Tinggal proses lanjutan pembayaran uang pengganti kepada warga terdampak penataan Kawasan Panjunan, yang masih harus menunggu arahan dari Kementerian ATR/BPN.
Pelaksana Tugas (Plt) Kepala Dinas Perumahan Rakyat dan Kawasan Permukiman (DPRKP) Kota Cirebon, Drs Sumantho mengatakan, belum ada “sinyal” dari Kementerian ATR/BPN. Sehingga menghambat persiapan penataan kumuh skala kawasan.
Kementerian ATR/BPN memegang peranan penting, sehubungan aturan baru yang diterbitkan mengenai lahan. Aturan baru ini, tidak bisa dikesampingkan. “Kita masih menunggu petunjuk lebih lanjut, belum ada kabar lagi,” kata Sumantho.
Mantan Camat Pekalipan tersebut mengungkapkan, info terakhir dari Kementerian ATR masih dalam disposisi pimpinan. Apakah konsultasi tersebut nantinya mengharusnya berangkat ke Jakarta, atau cukup surat menyurat.

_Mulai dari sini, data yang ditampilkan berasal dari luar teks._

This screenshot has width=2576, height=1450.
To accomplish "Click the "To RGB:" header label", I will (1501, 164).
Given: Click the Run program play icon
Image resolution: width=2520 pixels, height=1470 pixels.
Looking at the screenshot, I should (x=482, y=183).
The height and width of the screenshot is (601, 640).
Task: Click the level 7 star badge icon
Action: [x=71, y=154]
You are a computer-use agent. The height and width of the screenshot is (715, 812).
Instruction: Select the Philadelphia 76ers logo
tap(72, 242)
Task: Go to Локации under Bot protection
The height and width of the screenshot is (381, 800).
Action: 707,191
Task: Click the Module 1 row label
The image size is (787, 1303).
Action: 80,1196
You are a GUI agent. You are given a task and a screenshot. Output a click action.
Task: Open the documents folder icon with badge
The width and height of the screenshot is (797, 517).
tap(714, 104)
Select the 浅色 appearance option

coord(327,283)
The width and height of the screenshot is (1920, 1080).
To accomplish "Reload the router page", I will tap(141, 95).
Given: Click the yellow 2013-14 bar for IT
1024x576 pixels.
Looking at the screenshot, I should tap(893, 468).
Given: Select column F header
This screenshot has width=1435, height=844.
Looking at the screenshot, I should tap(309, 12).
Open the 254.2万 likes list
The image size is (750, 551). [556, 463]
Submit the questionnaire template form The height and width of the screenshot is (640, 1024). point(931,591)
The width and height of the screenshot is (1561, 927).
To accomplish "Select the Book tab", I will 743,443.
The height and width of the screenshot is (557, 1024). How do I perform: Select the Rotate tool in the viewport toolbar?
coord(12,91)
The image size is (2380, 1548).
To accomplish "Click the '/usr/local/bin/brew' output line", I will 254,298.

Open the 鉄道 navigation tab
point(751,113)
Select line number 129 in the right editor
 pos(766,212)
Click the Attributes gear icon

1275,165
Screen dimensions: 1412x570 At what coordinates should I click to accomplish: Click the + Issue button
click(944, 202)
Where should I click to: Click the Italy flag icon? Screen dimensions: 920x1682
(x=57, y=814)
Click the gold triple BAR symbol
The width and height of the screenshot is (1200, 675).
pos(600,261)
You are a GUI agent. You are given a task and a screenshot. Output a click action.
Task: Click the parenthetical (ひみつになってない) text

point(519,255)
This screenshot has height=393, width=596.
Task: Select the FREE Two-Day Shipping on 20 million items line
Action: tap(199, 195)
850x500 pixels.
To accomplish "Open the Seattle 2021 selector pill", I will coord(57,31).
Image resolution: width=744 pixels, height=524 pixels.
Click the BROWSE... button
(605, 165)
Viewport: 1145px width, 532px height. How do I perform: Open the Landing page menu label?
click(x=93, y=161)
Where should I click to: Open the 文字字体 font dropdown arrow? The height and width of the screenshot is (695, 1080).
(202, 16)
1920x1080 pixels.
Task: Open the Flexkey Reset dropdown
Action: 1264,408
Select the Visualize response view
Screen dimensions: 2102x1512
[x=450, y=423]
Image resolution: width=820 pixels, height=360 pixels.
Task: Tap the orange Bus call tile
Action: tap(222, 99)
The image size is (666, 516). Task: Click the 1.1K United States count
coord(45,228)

Beberapa waktu lalu, pemkot memang pernah menggelar rapat terbatas dengan Kementerian PUPR dan Kementrian ATR/BPN secara daring. Namun pada rapat secara virtual tersebut Kementerian ATR/BPN belum bisa memberikan keputusan. Mengingat kewenangan yang dimaksud dalam Peraturan Menteri (Permen) ATR/BPN ada di direktorat jenderal yang lain.
“Waktu itu sempat rapat virtual, tapi secara umum, yang hadir dari ATR/BPN-nya beda ditjen,” tandasnya.
Terkait aturan baru yang menjadi penghambat ialah Peraturan Menteri ATR/BPN 6/2020. Peraturan baru tersebut membuat bingung. Misalnya, mengatur mengenai lahan serta terkait status kewenangan lahannya.
Aturan ini, kata Sumantho sangat berpengaruh. Sebab, pemberi dana kerohiman harus dari pihak yang berwenang pada lahan tersebut.
“Intinya kita jangan membuat masyarakat resah, jangan mengecewakan masyarakat. Kita dan BBWS, semua mendukung pembangunan ini,” pungkasnya. (abd)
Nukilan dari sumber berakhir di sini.